Float your wrists. Rest them when you pause.
6. The 20-20-20 Rule (Actually Do This)
Every 20 minutes, look at something 20 feet away for 20 seconds.
This isn’t woo-woo nonsense. Your eye muscles lock up when focused on a close object for too long. Looking at something distant relaxes them. 20 seconds is the minimum time needed for the muscles to actually release.
Set a timer. I use the one built into macOS screen time.
Things That Matter Less Than You Think
Fancy ergonomic chairs: A $300 chair adjusted correctly beats a $1,400 Aeron adjusted incorrectly. Start with positioning, upgrade later.
Standing desks: Standing isn’t better than sitting. Alternating is better than either. If you stand all day, you’ll just have different problems.
Ergonomic keyboards: Unless you already have wrist pain, a regular keyboard is fine. Position matters more than shape.
Monitor arms: Nice to have, not essential. A $15 monitor riser works if height is your only problem.
Things That Matter More Than You Think
Lighting: Bad lighting causes eye strain, headaches, and fatigue. Position your desk perpendicular to windows (not facing them, not with your back to them). Get a desk lamp that doesn’t reflect on your screen.
Movement: No position is good for 8 hours. Stand up every 30-60 minutes even if you’re not using a standing desk. Walk to the kitchen. Do a lap around the room.

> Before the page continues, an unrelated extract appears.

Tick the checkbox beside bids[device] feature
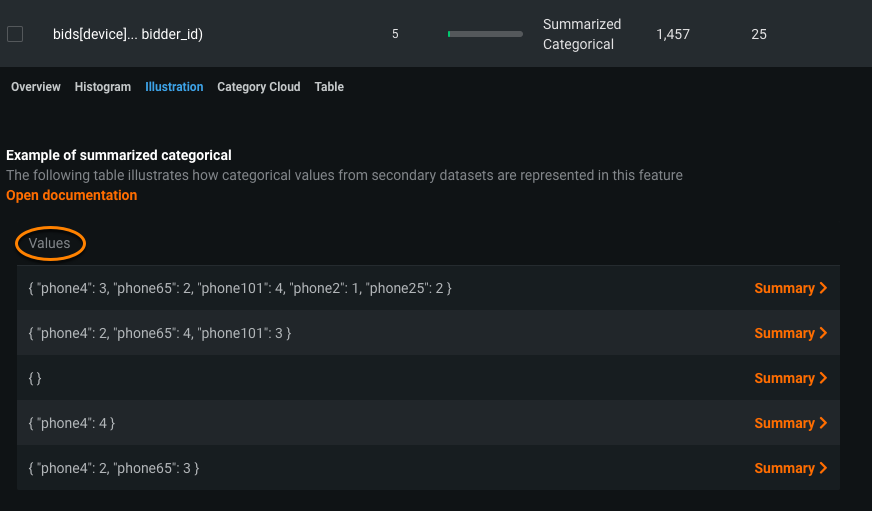 (15, 34)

Sleep: Showing up to your workstation exhausted guarantees bad posture. No amount of ergonomic equipment fixes fatigue-induced slouching.
The Minimum Viable Ergonomic Setup
- Monitor at eye level (get a $15 riser or use books)
- Monitor at arm’s length
- Chair height so feet are flat
- Keyboard at elbow height (or as close as your desk allows)

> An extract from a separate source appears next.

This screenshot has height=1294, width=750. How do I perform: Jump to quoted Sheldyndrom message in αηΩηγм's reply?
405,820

- Something to remind you to take breaks
That’s it. Do those five things and you’re ahead of 90% of office workers.
When to Actually Spend Money
If you’ve done all the above and still hurt: Now consider a better chair, standing desk, or ergonomic keyboard.
If you have existing injuries: Specific equipment might help. See a physical therapist before buying random gear.
If you work 10+ hours a day: Quality equipment becomes worthwhile because the usage is so high.
Don’t buy a $600 chair to fix problems that a $15 monitor riser would solve. Start with positioning. Upgrade selectively.